=== KUTIPAN TERPILIH ===

Liputan6.com, Jakarta - Laporan keuangan Tahun 2019 dari 84 Kementerian dan Lembaga (LKKL) mendapat opini Wajar Tanpa Pengecualian (WTP) dari Badan Pemeriksa Keuangan (BPK). Kemudian, 2 Kementerian dan Lembaga mendapat opini Wajar Dengan Pengecualian (WDP). Selain itu masih ada 1 Kementerian dan Lembaga yang mendapat opini Tidak Menyatakan Pendapat (TMP).
Menteri Keuangan Sri Mulyani Indrawati mengatakan, jumlah Kementerian dan Lembaga yang mendapatkan opini WTP meningkat, dari 81 LKKL untuk laporan keuangan 2018 menjadi 84 Kementerian dan Lembaga untuk laporan keuangan 2019.
Advertisement
Pada 2019 ini, Laporan Keuangan Bendahara Umum Negara (LKBUN) juga kembali mendapatkan opini WTP dari BPK. Opini WTP atas LKBUN Tahun 2019 merupakan opini WTP yang keempat kalinya secara berturut-turut sejak LKBUN Tahun 2016.

=== ISI DATA ===

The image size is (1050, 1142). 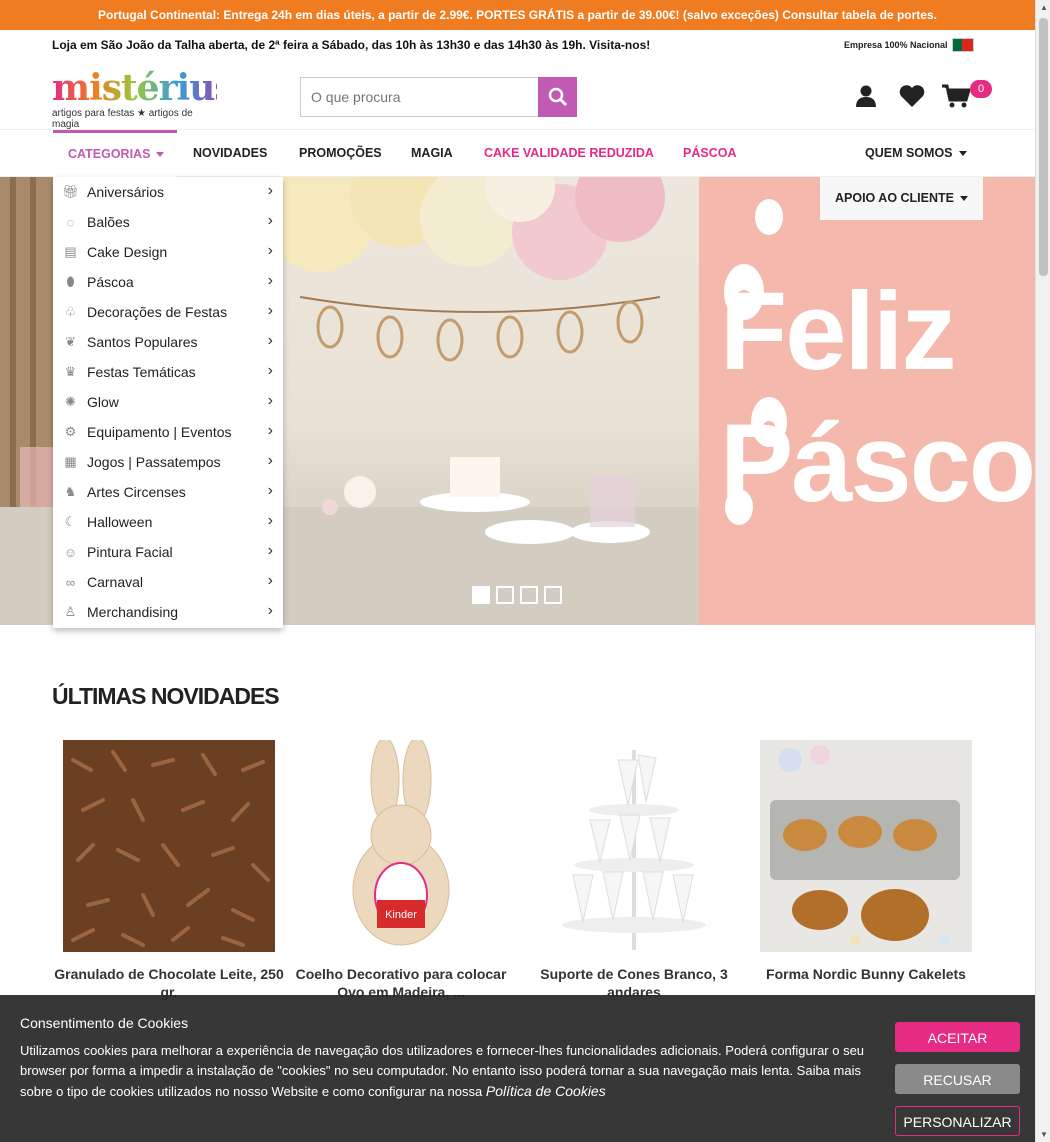 What do you see at coordinates (136, 492) in the screenshot?
I see `category-label: Artes Circenses` at bounding box center [136, 492].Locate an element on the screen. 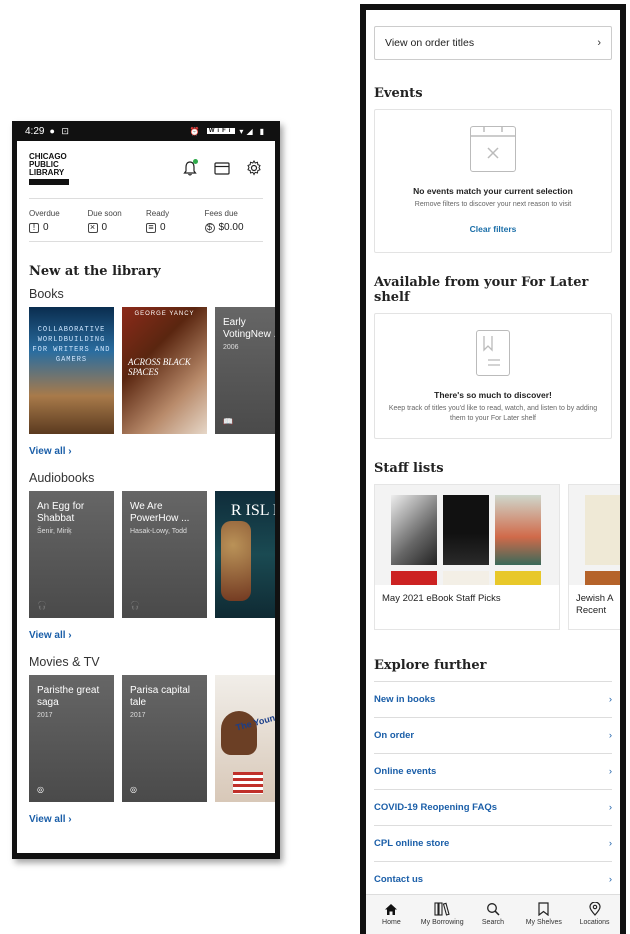 The image size is (630, 934). tab-home: Home is located at coordinates (392, 914).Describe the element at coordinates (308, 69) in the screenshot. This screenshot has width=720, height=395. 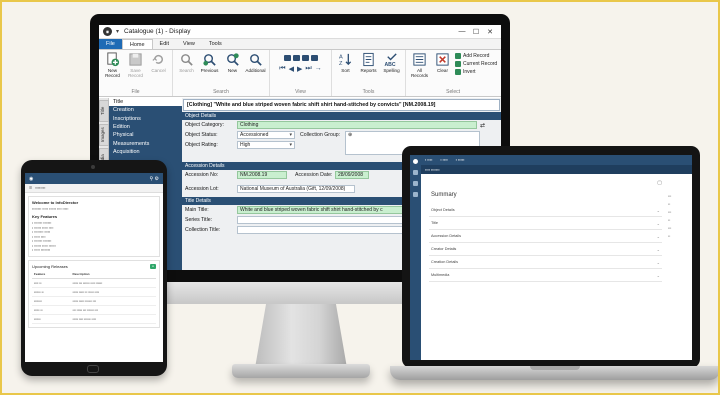
I see `last-record-icon: ⏭` at that location.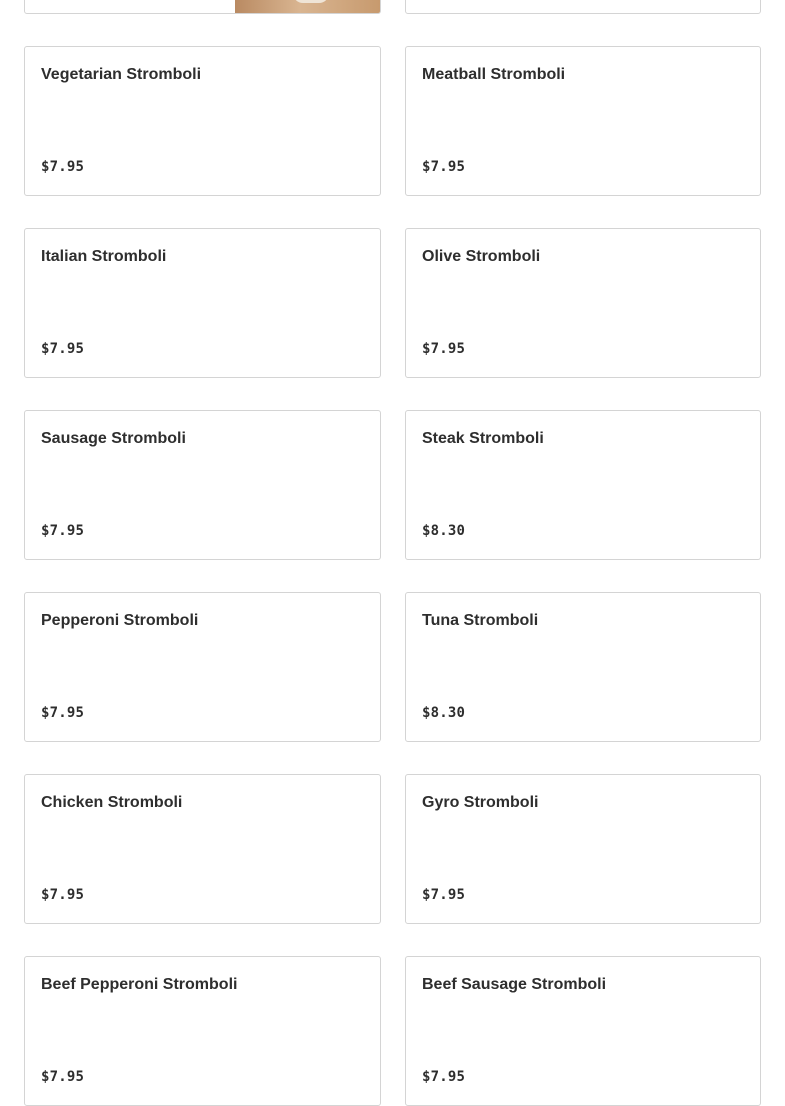  I want to click on food-photo, so click(308, 6).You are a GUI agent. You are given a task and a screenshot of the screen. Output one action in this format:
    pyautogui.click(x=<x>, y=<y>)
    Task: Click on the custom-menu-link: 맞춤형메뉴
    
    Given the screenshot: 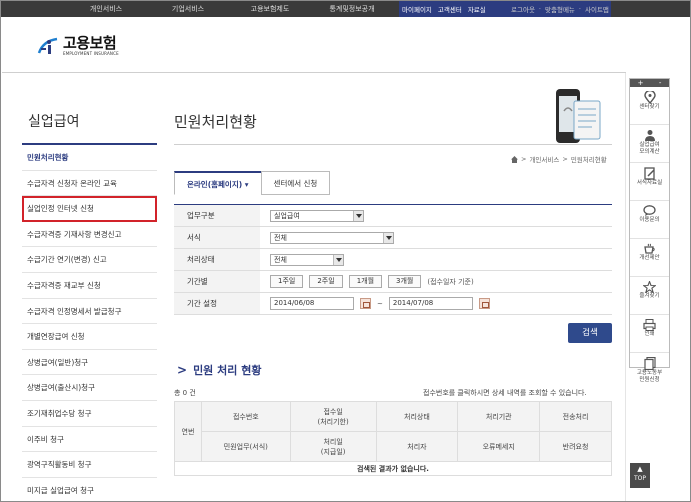 What is the action you would take?
    pyautogui.click(x=560, y=9)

===

TUJUAN LATIHAN:
Tulis ulang kata demi kata seluruh kutipan berita tentang opini BPK atas laporan keuangan 2019. Entri di atas sama sekali tidak dipakai di sini.

HASIL KELUARAN:
Liputan6.com, Jakarta - Laporan keuangan Tahun 2019 dari 84 Kementerian dan Lembaga (LKKL) mendapat opini Wajar Tanpa Pengecualian (WTP) dari Badan Pemeriksa Keuangan (BPK). Kemudian, 2 Kementerian dan Lembaga mendapat opini Wajar Dengan Pengecualian (WDP). Selain itu masih ada 1 Kementerian dan Lembaga yang mendapat opini Tidak Menyatakan Pendapat (TMP).
Menteri Keuangan Sri Mulyani Indrawati mengatakan, jumlah Kementerian dan Lembaga yang mendapatkan opini WTP meningkat, dari 81 LKKL untuk laporan keuangan 2018 menjadi 84 Kementerian dan Lembaga untuk laporan keuangan 2019.
Advertisement
Pada 2019 ini, Laporan Keuangan Bendahara Umum Negara (LKBUN) juga kembali mendapatkan opini WTP dari BPK. Opini WTP atas LKBUN Tahun 2019 merupakan opini WTP yang keempat kalinya secara berturut-turut sejak LKBUN Tahun 2016.